TASK. Your answer should be the lines of the listing that contain the word "each".

MATERIAL PROVIDED Start Marker

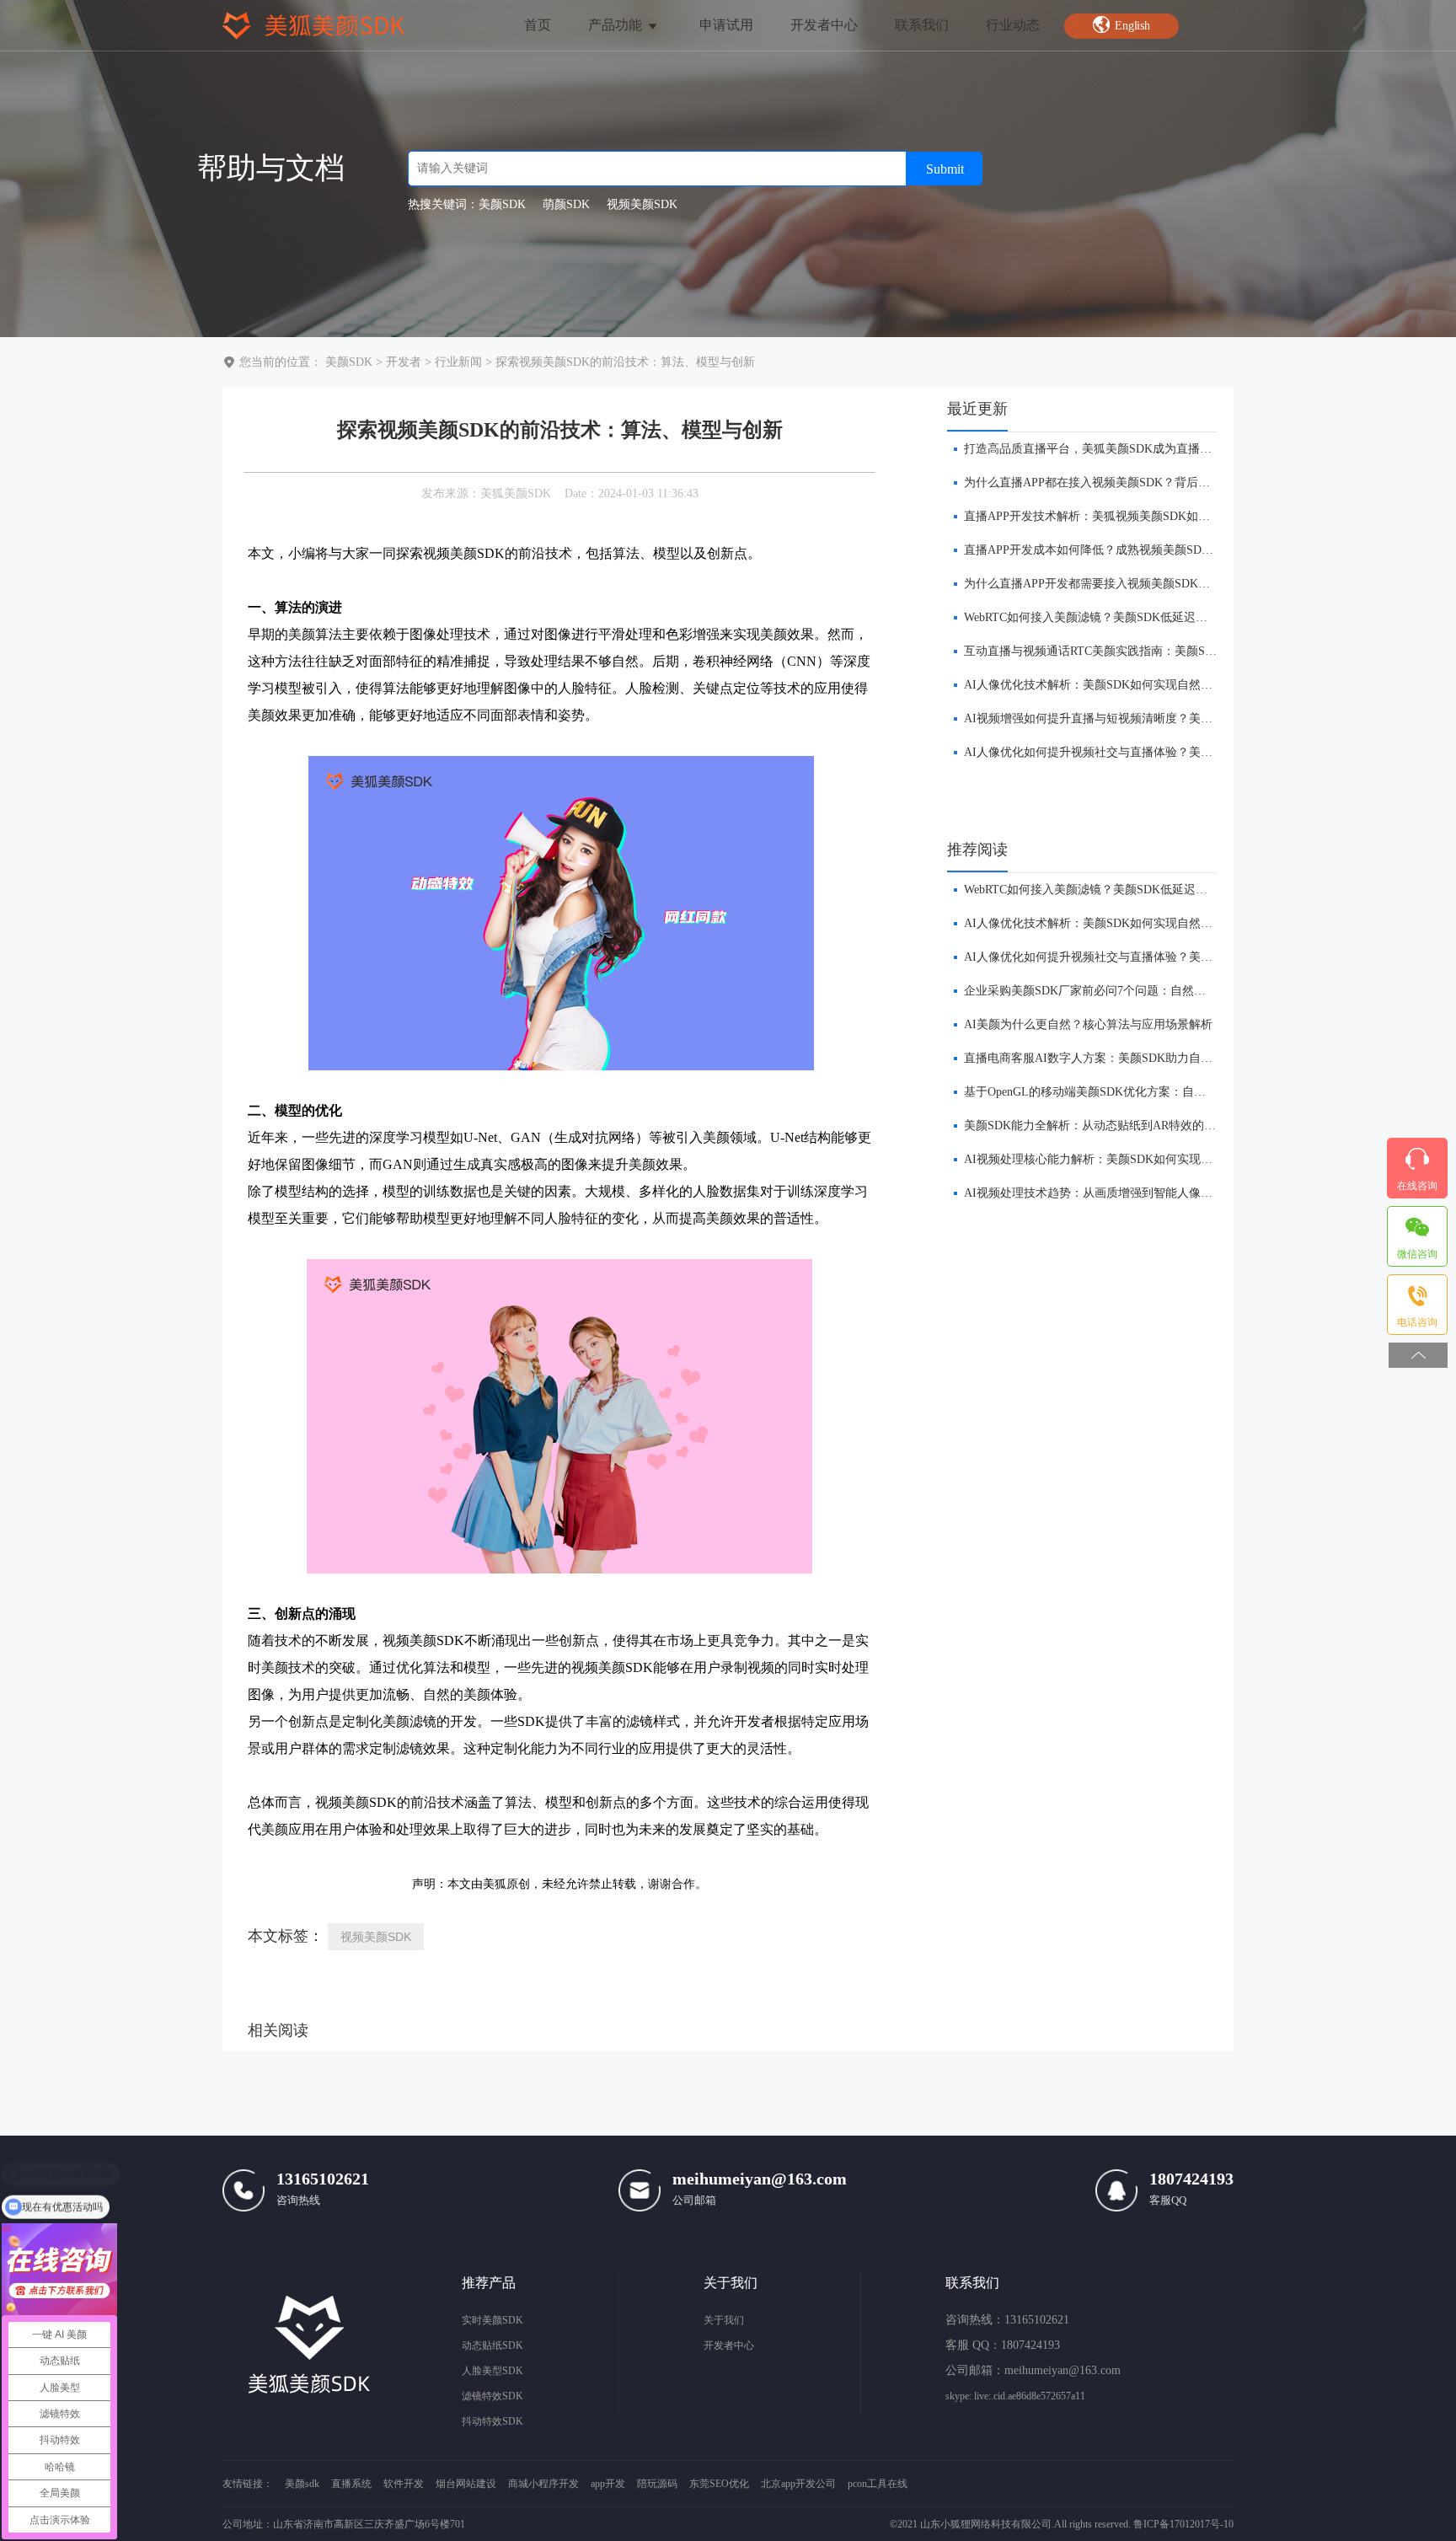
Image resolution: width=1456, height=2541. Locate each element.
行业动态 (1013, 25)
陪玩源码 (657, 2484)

MATERIAL PROVIDED End Marker
MATERIAL PROVIDED Start Marker

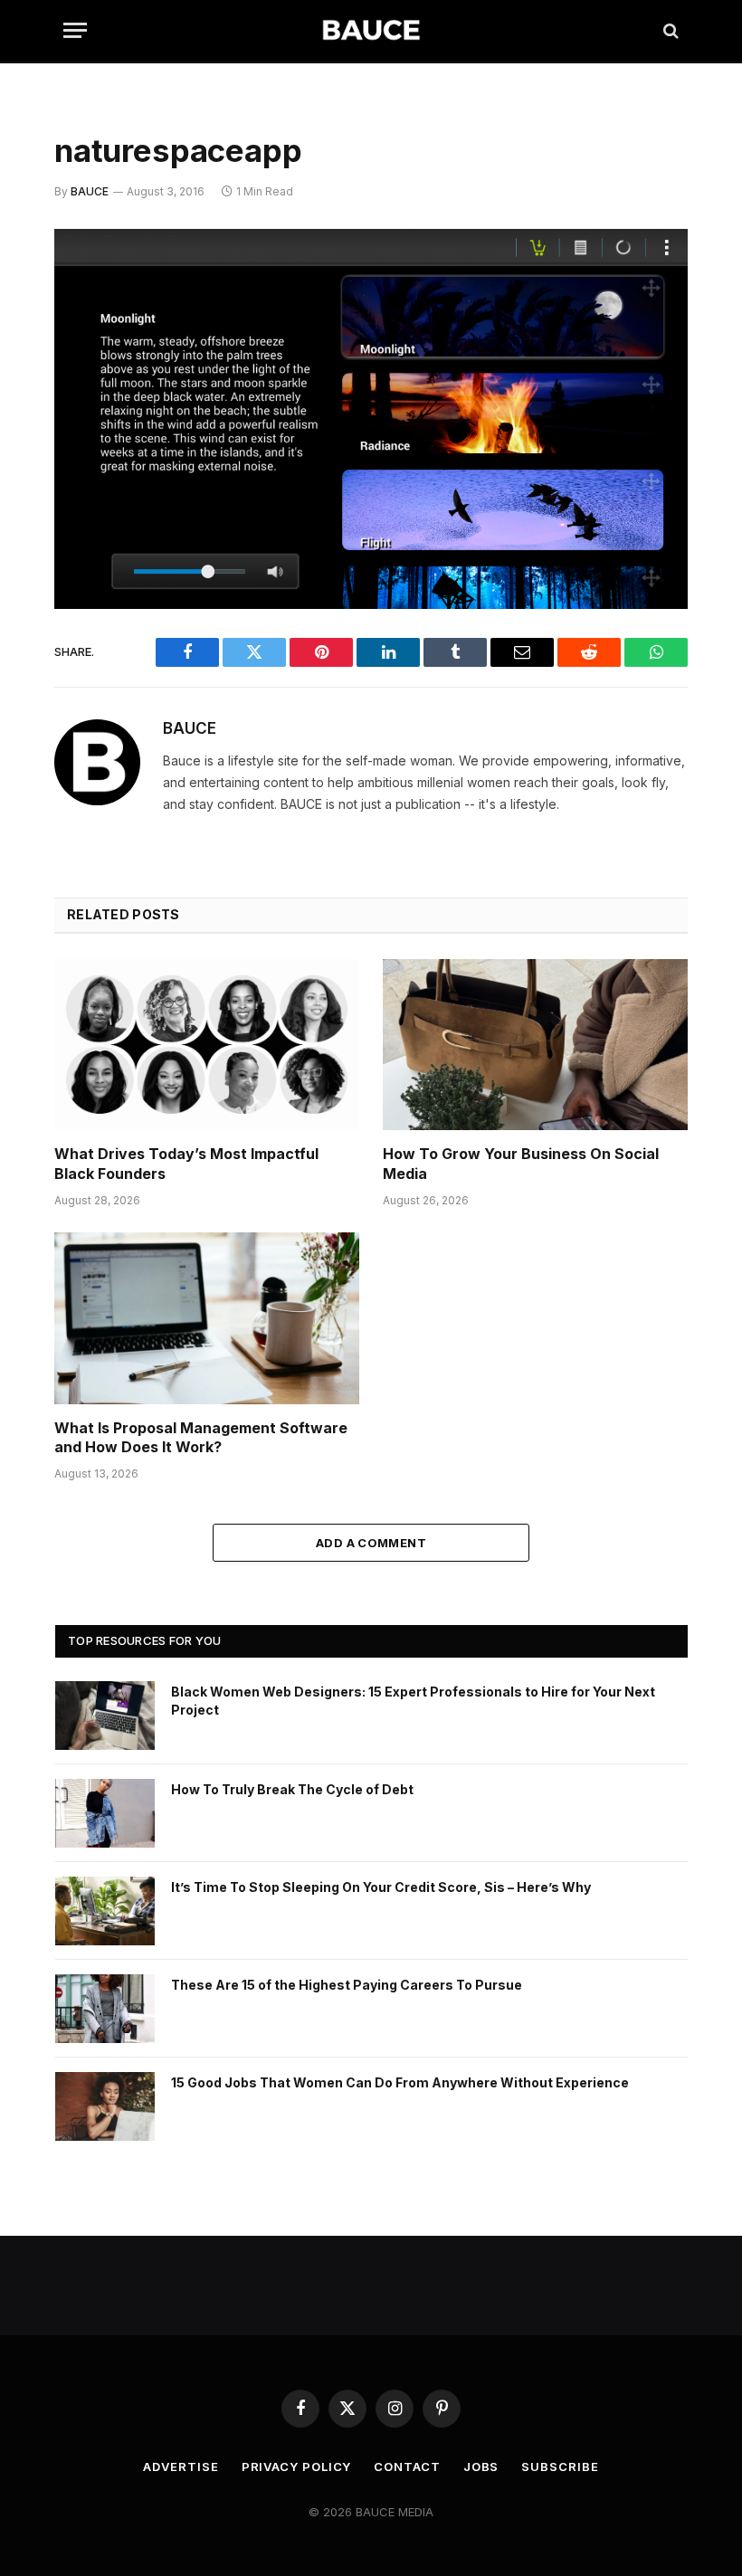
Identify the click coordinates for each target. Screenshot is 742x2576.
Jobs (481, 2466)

MATERIAL PROVIDED End Marker

EXERCISE RESULT.
Image resolution: width=1456, height=2541. Locate each element.
Identify the click coordinates for each target. Screenshot is 742x2576.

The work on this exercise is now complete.